But this seems to be saying it did *but* that was kicked off by a shift in the Earths path (*tilt* of the Earth or actual orbit. I'm not clear).
So what force is *powerful* enough to alter a whole planet's motion?
And is it likely to happen *again*?
The earth's orbit is not a perfect circle, or even a perfect ellipse. The axis of rotation of the earth is not fixed with respect to the sun. The albedo of the earth is not constant across its surface.
Put these together and you get variations in the amount of sunlight hitting the planet and variations in the proportion of heat being retained. You don't need anything to alter the planet's motion, just the natural variances.
The earth's orbit is somewhat chaotic. There are a lot of forces involved, such as gravity from other orbiting bodies, meteor impacts and passing comets. Individually the effects are negligible but these effects are in conjunction with each other and are varying in strengths so overall it keeps the earth from finding a sable orbit.
As Craigness says, this results in an imperfect orbit, and a wobbly axial rotation. Add in variations in the sun's diameter, and how active or dormant it is (sunspots, heat output etc) you have for some interesting times.

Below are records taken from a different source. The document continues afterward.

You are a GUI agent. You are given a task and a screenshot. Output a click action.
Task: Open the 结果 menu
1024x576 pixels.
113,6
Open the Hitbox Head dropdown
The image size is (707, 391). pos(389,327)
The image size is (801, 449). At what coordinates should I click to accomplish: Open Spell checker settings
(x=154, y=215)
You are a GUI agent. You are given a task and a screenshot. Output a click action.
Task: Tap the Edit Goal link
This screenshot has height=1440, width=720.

"You don't need anything to alter the planet's motion, just the natural variances."
Most interesting. So it *should* be possible to identify the major forces affecting the *detailed* Earth movement and see if they are likely to combine in the same way?
I'd guess JPL would be the people to talk to about that. Their ability to do precision space probe planning suggests their models of the solar systems and perturbation forces are *far* more detailed than the stuff you'd find in an ordinary astronomy text book.

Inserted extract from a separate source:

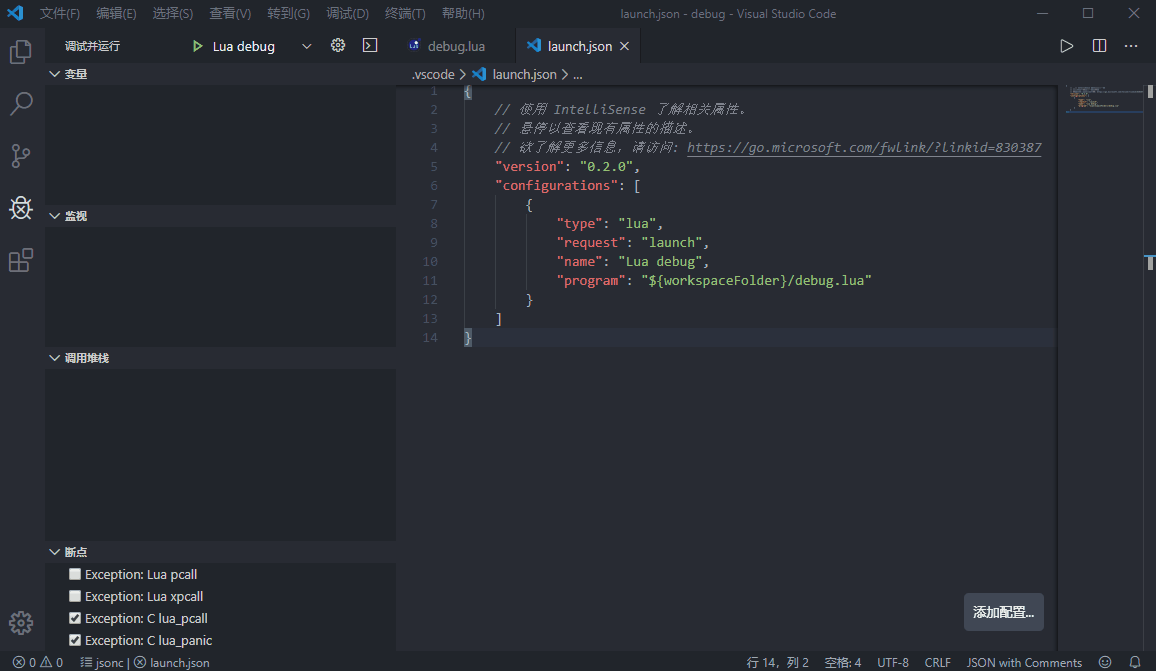The height and width of the screenshot is (671, 1156).
Task: Enable the "Exception: Lua xpcall" breakpoint
Action: pos(74,595)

so whats correct then, the graph showing that over thousands of years temperature rises have predated rises in CO2 temps dropping whilst CO2 continues to rise or this new data?
Someones wrong, and this is the point, no one knows for sure and everyone has a opinion supported by fact, to me this seems a bit odd, you cant have all the opinions supported by fact UNLESS there is another force at work that is effecting this and not just CO2...
just saying..
ok i get that, but thats quite some difference in results, infact it couldnt get more polar! I just think that this is so complicated that finding out the truth may not be possible whilst we concentrate on the single issue we hear about and that being CO2. The problem is people can support any argument that takes their fancy with fact. and i dont think any accurate answer can be made without basing the results on everything possible, which probably isnt possible at the moment as there are too many things that influence one another.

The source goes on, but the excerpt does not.